Entro la fine di aprile si saprà se esistono delle imprese anche internazionali interessate all'acquisizione della Solland Silicon e se ci sarà un futuro per la fabbrica, che oggi pare addormentata e viene tenuta in sicurezza dal personale incaricato appositamente dalla giunta provinciale. La cessione dello stabilimento di Sinigo verrà fatta dal tribunale a chi presenterà la miglior offerta economica partendo dai 29,6 milioni, prezzo messo a base d'asta. Qualora vengano presentate più offerte ritenute valide, sarà indetta una gara tra tutti gli offerenti partendo da quella con il prezzo più alto.

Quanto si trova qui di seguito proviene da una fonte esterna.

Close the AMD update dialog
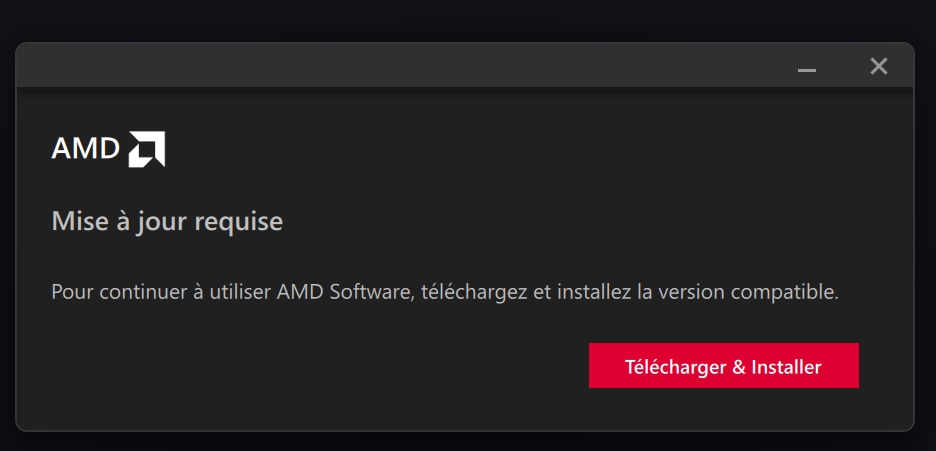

Al bando di gara, sempre che il prezzo sia ritenuto congruo dagli investitori interessati alla produzione di silicio per l'elettronica e il fotovoltaico in Alto Adige, guardano con estrema attenzione non solo i creditori, ma soprattutto il centinaio di dipendenti rimasti senza un lavoro e le organizzazioni sindacali che li rappresentano. La dichiarazione di fallimento della Solland Silicon avvenuta lo scorso novembre aveva creato notevole preoccupazione, anche se in molti avevano dichiarato che questa sarebbe potuta essere l'unica via per arrivare a una ripartenza della fabbrica chimica di Sinigo. Il suo destino, altrimenti, era destinato alla definitiva chiusura con costi sociali e ambientali ancora difficilmente stimabili, che finirebbero col pesare sulla Provincia e quindi sui cittadini. Di recente i curatori fallimentari, dopo parecchio tempo, sono riusciti ad avere un quadro definitivo della situazione dei dipendenti e hanno presentato richiesta all'Inps per il pagamento della cassa integrazione non ancora versata.